Work item –
All lines in the entries below that hold "size" make up the answer.

Provided data –
———

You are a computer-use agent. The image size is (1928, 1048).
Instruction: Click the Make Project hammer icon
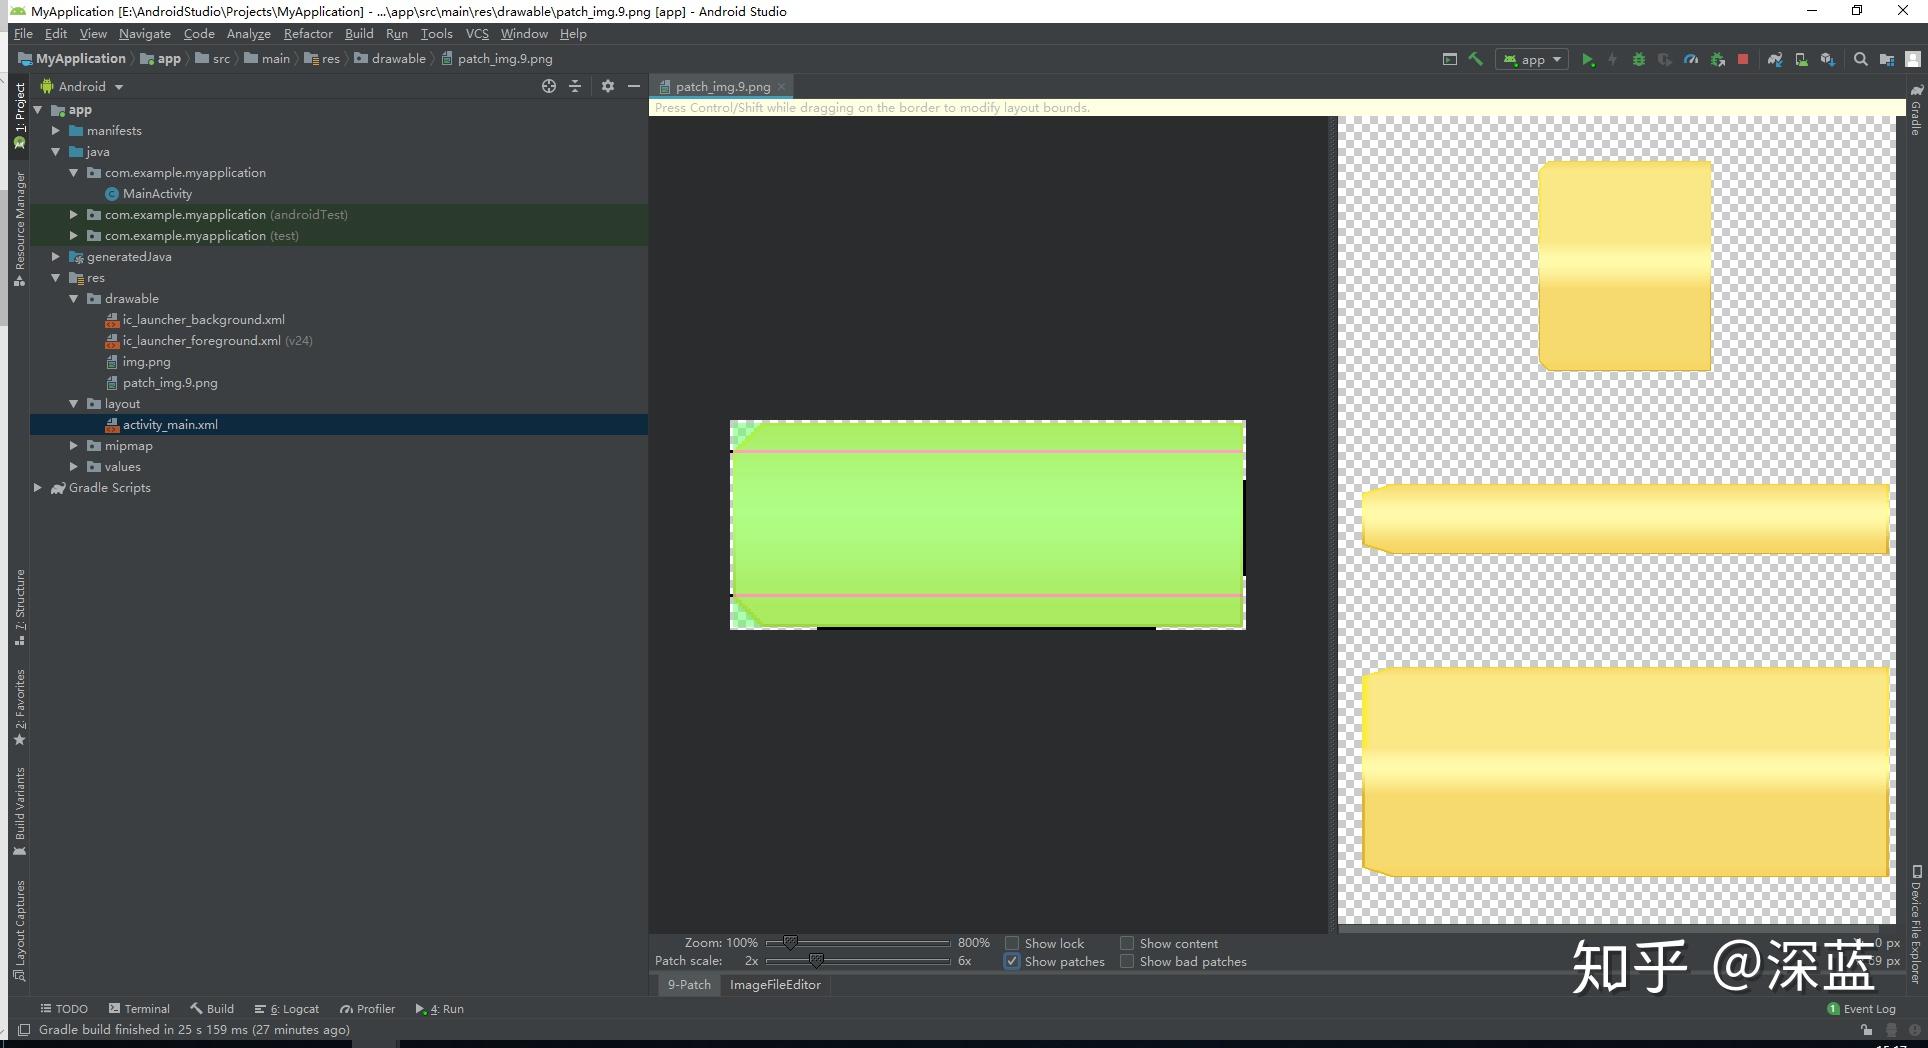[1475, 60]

———

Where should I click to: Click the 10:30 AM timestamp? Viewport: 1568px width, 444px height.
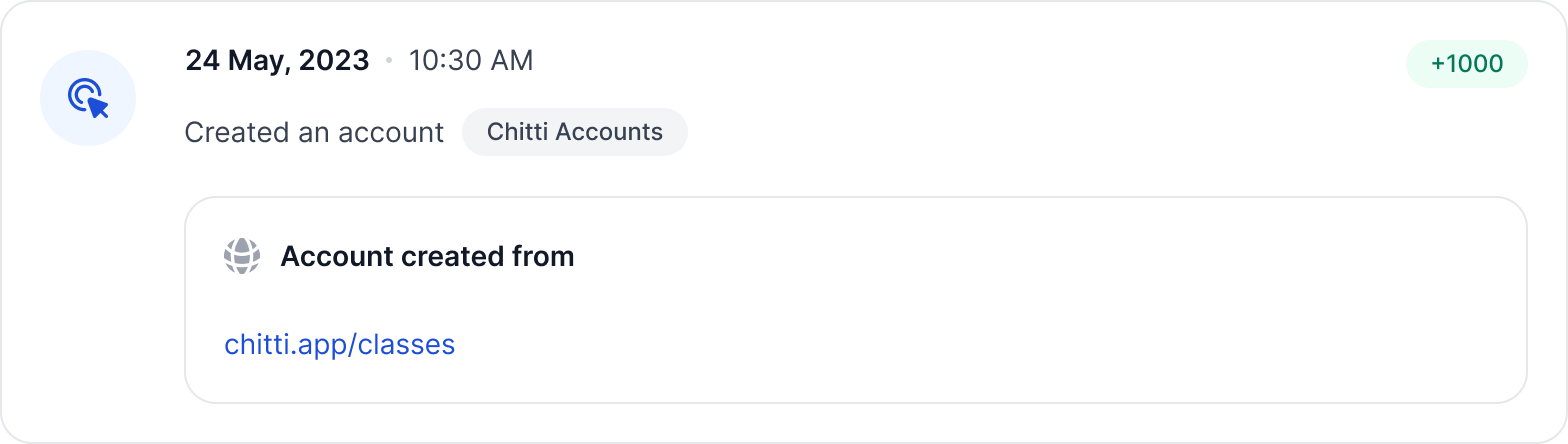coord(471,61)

———

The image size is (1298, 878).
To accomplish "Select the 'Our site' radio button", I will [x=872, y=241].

———

Solution to this exercise –
You are a computer-use agent. The image size is (1928, 1048).
The image size is (1298, 878).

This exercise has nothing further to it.